I have been having computer slow downs and lock-ups for about a year. My old 2007 Pookie is a dual core work horse that has served me well. No complaints, it is not a bad computer for web viewing, email and light social media.
It handled standard definition video data files just fine. Once I started using high definition camcorders and installing modern software Pookie was uncomfortable. By 2011 she really started to slow down.
We worked through it. Got a terabyte drive for video storage, cleaned out the gunk and tried not to have more than one other program open at a time.
Still, Pookie has hung on. It is a struggle. Yesterday while typing and trying to look at what I recorded Pookie could stand no more. She told me to choose between word processing or video editing.
That was the last draw for me. So this week I'm dedicating to learning and then buying a new computer for video editing and beyond.
Know What You Want
I know what I want; not a laptop, not an all in one device and I don't want to spend more than $1,000. I'm not being cheap. I have what is known as savings. I have saved a certain amount for a new computer. This has to include taxes, shipping, unpredictables and possible new software.
Here is the short version of what I need in a desktop:
- I5 or I7 CPU
- 8 to 10MB RAM
- 1 Terrabyte hard drive but 2 Terabytes would be better.
- Separate graphics card, or upper level integrated graphics card. I hate integrated graphics cards but at this price point I have to consider them.
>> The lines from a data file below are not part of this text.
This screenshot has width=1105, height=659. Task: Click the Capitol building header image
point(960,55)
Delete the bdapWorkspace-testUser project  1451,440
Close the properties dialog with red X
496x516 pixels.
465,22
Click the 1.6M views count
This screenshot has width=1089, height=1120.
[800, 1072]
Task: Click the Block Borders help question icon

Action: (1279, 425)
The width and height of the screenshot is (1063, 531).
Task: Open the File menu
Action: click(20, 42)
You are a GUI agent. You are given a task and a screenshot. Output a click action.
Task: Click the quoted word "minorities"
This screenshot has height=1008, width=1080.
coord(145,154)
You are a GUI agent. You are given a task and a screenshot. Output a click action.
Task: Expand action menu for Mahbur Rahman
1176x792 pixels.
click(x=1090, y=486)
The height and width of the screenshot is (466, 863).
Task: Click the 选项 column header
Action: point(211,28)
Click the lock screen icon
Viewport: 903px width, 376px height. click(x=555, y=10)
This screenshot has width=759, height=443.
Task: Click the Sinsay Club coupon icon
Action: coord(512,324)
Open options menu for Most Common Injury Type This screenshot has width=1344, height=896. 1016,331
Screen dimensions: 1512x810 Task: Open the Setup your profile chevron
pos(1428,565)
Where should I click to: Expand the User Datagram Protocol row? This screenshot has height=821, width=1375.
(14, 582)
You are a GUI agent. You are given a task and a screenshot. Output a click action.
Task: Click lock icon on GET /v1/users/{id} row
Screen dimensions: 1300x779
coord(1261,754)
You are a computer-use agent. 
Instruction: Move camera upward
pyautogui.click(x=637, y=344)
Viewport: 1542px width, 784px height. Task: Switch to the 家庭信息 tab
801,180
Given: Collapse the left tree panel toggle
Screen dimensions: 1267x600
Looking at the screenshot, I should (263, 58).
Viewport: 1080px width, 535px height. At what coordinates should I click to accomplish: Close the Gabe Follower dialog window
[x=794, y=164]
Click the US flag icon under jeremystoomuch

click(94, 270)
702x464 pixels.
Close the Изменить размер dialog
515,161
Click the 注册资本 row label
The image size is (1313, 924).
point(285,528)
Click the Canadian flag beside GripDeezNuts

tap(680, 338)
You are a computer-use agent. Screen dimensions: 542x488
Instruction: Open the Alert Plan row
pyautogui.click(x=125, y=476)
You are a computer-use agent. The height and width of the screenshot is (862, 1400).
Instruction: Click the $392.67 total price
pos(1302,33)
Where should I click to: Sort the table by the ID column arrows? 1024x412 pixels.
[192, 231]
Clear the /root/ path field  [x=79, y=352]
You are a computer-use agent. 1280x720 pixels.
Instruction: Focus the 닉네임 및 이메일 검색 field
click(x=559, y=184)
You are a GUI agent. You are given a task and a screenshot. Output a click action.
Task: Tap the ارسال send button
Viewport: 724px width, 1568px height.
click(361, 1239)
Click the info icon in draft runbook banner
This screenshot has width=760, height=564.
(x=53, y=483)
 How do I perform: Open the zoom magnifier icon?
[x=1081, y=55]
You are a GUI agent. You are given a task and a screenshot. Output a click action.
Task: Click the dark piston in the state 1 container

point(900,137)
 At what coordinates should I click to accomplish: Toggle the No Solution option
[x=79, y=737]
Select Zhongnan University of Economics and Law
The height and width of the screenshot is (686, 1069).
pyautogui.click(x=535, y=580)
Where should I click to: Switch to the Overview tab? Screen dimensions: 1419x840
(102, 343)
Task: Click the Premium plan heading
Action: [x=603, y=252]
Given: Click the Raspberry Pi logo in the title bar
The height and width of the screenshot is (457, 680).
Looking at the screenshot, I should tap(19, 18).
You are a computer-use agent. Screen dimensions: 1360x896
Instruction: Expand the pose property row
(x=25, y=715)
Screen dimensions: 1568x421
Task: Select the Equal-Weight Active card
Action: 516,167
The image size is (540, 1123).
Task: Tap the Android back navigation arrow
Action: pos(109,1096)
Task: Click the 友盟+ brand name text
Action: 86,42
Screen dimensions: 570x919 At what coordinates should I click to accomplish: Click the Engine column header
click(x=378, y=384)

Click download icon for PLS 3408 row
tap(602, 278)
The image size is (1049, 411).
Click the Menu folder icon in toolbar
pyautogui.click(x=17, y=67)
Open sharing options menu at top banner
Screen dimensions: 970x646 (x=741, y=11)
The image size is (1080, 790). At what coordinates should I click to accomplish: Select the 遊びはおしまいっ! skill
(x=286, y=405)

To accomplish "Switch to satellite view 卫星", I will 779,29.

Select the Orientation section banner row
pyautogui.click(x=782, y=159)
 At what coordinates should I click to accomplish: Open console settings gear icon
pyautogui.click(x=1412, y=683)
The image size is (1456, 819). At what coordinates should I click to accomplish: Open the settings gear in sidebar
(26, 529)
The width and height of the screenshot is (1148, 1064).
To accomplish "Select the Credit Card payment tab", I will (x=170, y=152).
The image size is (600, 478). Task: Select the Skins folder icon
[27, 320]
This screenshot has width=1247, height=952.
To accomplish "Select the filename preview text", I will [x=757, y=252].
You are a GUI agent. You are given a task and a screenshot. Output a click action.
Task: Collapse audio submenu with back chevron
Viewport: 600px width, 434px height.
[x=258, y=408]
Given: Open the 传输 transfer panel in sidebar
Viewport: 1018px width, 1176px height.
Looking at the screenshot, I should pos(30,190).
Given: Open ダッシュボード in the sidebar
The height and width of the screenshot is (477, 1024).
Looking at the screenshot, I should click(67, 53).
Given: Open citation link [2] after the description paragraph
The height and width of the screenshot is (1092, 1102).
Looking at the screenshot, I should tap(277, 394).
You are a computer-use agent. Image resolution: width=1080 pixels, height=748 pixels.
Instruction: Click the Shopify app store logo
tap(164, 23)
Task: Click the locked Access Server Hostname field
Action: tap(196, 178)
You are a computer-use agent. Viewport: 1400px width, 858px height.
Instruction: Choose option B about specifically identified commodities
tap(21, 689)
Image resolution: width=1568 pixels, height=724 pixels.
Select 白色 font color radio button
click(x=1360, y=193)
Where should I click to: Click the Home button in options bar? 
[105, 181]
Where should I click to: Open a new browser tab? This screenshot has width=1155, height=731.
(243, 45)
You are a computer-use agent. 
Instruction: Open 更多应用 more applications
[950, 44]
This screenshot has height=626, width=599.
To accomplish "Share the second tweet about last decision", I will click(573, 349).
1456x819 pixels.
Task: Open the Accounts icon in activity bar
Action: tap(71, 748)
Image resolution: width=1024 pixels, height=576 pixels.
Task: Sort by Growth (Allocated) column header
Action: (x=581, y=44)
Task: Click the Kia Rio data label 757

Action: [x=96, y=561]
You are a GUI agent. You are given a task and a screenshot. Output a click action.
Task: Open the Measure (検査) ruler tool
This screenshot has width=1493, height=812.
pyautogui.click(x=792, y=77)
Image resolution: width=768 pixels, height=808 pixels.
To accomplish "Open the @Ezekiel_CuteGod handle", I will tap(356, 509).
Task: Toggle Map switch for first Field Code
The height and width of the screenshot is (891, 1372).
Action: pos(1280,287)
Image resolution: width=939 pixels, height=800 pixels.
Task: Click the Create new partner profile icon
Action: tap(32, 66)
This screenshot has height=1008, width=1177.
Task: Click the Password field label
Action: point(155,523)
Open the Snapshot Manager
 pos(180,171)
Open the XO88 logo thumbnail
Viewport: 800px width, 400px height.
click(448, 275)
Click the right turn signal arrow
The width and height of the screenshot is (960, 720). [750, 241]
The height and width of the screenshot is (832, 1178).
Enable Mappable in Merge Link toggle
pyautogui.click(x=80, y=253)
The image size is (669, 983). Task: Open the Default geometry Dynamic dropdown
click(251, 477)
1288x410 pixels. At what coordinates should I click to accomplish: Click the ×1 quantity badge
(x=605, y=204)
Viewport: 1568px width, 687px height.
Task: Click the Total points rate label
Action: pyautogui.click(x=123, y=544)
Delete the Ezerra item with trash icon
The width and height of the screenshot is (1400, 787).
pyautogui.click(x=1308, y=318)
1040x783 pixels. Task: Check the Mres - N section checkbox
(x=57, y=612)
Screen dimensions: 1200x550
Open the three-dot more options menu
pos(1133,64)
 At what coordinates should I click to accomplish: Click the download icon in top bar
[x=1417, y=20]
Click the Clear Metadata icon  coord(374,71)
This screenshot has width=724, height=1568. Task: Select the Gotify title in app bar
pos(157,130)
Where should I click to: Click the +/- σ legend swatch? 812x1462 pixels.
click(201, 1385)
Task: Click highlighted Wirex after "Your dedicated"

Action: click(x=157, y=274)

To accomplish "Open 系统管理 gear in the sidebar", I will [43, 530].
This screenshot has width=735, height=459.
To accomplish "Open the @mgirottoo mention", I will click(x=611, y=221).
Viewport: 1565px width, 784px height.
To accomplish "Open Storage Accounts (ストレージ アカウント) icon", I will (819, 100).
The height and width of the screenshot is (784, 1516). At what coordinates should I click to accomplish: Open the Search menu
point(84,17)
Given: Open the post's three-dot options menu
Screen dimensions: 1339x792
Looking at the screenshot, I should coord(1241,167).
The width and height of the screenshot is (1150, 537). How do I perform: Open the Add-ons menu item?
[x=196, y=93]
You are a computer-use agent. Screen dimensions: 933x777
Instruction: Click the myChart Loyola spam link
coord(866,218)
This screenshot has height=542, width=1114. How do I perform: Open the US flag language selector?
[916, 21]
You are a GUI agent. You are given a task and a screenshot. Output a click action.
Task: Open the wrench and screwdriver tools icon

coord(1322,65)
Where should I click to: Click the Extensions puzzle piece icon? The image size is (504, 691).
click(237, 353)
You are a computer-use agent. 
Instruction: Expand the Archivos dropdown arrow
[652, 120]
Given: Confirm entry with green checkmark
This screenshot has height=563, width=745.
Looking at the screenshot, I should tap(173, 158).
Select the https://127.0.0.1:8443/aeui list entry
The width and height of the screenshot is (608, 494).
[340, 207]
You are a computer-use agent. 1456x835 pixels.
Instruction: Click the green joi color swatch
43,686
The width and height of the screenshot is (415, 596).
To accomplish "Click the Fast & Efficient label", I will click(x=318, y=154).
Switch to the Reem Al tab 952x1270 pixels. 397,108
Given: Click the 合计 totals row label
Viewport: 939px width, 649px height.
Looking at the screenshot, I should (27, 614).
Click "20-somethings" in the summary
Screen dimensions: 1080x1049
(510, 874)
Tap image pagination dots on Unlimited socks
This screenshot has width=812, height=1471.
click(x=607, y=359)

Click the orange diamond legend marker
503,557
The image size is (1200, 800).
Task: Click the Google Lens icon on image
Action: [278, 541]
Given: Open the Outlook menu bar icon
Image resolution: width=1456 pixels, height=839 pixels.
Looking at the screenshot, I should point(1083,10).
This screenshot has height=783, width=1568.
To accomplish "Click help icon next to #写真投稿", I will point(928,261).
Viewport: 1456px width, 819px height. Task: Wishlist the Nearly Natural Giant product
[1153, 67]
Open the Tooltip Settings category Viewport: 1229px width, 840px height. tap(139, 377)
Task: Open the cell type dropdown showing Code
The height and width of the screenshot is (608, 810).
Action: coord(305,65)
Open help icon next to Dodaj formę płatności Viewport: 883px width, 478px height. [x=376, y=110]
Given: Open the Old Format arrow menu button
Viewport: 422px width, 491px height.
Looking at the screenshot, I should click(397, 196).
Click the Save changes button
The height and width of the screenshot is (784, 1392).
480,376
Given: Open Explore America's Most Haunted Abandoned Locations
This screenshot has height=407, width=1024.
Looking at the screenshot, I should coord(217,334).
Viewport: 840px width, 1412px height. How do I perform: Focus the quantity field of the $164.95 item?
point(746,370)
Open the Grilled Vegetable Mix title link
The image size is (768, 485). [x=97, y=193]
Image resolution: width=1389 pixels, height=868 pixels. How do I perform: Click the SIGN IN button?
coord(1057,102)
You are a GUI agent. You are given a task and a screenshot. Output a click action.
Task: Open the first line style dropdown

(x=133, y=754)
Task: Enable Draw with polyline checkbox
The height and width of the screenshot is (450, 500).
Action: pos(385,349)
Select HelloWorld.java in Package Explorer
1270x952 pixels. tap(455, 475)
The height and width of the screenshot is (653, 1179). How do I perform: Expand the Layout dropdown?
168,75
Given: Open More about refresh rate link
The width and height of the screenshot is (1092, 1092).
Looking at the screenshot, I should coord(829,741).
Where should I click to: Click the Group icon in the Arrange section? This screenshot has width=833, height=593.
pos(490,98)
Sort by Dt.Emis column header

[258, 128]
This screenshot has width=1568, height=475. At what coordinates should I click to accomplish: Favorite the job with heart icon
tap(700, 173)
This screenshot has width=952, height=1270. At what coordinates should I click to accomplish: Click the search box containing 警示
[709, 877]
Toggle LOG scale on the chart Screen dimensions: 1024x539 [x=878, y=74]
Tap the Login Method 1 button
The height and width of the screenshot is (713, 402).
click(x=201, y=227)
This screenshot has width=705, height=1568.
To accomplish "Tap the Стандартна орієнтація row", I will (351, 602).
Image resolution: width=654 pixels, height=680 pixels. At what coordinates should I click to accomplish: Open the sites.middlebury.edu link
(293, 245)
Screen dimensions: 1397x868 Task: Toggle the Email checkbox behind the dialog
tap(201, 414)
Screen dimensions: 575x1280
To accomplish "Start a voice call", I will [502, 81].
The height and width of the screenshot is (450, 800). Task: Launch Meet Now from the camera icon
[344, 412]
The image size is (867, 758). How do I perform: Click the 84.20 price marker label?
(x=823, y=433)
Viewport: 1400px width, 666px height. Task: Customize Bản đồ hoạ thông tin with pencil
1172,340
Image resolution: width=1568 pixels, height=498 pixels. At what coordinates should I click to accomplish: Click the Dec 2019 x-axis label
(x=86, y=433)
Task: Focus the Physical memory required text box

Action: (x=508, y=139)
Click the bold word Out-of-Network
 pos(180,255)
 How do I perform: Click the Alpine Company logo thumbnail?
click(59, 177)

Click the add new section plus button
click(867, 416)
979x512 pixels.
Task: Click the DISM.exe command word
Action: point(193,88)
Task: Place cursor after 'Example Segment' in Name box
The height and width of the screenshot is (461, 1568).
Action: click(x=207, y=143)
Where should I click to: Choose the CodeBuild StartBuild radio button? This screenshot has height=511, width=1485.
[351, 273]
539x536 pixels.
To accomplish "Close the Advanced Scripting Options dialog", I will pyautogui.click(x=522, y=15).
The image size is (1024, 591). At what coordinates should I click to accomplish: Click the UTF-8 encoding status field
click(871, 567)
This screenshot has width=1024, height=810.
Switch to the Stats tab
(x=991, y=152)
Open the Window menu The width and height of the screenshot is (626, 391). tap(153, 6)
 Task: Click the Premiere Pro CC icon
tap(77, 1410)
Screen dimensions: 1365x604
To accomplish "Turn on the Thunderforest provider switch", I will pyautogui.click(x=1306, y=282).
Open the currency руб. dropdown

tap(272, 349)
And you would be right except that there is a whole bunch of flim flam going on in the desktop buying marketplace.
AMD CPUs being sold in retail chains. I have nothing against AMD CPUs. If I could find a quality equivalent AMD product I'd go for it. Some of the desktop computers in retail are the AMD Phenom II x3 and X2 CPUs. This is the equivalent of an Intel i3.CPU.
There is another AMD line called Fusion. Again, you as the consumer would have to be aware that the Fusion line has four different model types. You don't want the bottom two. I could not find models with the more powerful AMD Fusion CPUs. Believe me, I looked.
Next on the flim flam list is the use of 5400 RPM hard drives. These are slower hard drives that are not suitable for those of us that edit video.
For basic consumer users 5400 RPM isn't going to make a difference.
For gamers, photography, podcasters and video folks it makes a huge difference. You cannot buy computers with 5400 RPM hard drives. You will be at risk of lock ups and all kinds of bad things.
I'll go into detail in my next post but I have to tell you I spent six hours yesterday going through retail and online sites.
The horror. I could not find an acceptable consumer level desktop computer that didn't cheap out on the hard drive, the CPU or the quality of the build.
One more thing. I can't buy Apple. Word is they are about to ditch their MacPro line. All of my stuff is in PC land. It is not an option.